After re-reading my post I see I was not very clear about the first complication. The complication is from when an image that was initially uploaded for a different post gets reused for a new post by picking it from the image library, as opposed to uploading a new image from offsite with the upload files tab. The new post would then have no attachment representing that image, preventing a useful type of query. In addition, it’s possible for images to be added, usually by some special plugin, bypassing the media manager entirely.
Another complication that occurred to me is if the image in content is linked to a full size image or otherwise linked such that the link needs to be removed along with the image.
Assuming the image was added anew for the post in question, typically the most common scenario, the process would work like this:
1. Query for all posts with postmeta key ‘_thumbnail_id’
2. For each post found, get the image ID of the featured image.
3. Find the related image reference in post content and remove it.

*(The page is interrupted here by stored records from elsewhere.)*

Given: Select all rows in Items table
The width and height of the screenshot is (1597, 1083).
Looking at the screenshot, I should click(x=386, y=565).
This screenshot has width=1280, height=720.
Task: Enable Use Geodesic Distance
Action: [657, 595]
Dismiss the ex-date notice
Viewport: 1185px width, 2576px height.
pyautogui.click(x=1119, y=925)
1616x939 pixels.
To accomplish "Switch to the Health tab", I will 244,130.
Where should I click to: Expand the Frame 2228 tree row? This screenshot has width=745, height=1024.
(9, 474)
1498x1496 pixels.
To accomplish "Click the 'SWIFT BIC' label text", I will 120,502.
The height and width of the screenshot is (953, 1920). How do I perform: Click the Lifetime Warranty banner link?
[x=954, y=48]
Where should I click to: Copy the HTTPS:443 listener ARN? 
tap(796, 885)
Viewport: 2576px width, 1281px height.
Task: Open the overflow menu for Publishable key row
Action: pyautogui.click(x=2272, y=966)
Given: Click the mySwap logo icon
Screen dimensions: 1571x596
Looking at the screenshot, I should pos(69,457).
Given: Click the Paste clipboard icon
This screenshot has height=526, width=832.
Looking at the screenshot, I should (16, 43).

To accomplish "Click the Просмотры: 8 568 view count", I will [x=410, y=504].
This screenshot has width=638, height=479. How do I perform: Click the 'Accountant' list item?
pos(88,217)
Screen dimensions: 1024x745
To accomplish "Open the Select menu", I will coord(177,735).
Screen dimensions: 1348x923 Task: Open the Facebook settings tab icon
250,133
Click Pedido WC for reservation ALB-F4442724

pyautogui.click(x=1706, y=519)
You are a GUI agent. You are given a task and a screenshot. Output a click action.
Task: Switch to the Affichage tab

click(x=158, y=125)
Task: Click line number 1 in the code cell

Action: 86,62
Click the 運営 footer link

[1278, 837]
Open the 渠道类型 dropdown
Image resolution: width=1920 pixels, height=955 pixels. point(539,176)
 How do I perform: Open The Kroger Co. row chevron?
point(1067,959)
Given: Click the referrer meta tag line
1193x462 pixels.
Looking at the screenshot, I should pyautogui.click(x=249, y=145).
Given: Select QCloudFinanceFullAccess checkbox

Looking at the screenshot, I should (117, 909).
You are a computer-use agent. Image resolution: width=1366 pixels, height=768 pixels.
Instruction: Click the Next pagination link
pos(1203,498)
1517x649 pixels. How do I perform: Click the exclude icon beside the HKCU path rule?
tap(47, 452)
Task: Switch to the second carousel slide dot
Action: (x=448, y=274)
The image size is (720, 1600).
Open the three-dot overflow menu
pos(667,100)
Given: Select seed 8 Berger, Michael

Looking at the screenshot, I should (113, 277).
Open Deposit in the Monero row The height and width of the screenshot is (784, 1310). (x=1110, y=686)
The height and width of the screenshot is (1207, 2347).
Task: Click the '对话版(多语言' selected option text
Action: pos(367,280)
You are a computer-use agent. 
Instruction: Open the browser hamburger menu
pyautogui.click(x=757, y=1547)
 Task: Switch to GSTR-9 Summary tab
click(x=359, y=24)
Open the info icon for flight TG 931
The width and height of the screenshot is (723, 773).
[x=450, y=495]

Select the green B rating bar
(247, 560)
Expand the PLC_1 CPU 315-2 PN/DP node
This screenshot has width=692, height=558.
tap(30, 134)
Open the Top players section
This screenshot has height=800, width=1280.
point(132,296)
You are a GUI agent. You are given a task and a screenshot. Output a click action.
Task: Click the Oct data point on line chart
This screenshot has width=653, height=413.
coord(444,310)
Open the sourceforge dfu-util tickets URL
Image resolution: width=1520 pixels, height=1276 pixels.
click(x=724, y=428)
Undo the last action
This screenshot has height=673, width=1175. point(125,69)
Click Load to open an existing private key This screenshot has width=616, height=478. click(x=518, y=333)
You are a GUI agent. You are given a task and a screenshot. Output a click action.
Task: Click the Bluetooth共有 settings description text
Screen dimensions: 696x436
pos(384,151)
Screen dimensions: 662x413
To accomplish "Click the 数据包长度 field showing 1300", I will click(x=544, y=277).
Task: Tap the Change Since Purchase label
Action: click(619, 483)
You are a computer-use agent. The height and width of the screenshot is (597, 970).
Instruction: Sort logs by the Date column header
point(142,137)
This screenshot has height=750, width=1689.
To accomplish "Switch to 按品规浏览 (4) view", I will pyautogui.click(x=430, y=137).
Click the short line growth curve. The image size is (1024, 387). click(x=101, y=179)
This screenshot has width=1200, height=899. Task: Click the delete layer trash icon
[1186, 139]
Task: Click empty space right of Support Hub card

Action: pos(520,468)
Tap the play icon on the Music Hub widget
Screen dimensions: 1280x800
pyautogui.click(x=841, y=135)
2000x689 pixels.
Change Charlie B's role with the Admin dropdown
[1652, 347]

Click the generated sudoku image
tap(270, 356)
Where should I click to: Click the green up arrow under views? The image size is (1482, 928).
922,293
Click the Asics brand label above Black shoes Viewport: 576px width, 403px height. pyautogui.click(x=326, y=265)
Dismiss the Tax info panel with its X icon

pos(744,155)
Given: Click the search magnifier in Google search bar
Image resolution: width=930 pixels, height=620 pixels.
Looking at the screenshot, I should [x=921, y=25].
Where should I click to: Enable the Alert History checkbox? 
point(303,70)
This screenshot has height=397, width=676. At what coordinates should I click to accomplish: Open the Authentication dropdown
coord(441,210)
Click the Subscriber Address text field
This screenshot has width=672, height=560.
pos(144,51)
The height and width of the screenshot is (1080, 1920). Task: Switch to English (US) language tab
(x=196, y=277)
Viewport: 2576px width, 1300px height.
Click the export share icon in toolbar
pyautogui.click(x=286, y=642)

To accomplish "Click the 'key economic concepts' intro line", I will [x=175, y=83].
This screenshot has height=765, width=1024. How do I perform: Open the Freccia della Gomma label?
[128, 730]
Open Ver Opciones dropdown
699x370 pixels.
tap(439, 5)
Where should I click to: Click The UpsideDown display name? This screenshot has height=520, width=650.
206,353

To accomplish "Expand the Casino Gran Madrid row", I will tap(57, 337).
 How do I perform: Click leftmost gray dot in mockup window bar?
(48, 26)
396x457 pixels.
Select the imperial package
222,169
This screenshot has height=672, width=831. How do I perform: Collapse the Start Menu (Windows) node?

4. Update the modified post.
Test carefully before turning this script loose on your entire DB!
The real trick here is accurately identifying the image reference and removing it without accidentally deleting other data for all the various contexts that it may be found in, or not fully removing related content, resulting in invalid HTML. You might try to find an img tag that has the class “wp_image_{$image_id}”. Another approach would be to determine the base filename and search the content for occurrences of that string, removing the related tags when found. Exactly which and how would depend on what context variations you expect to encounter.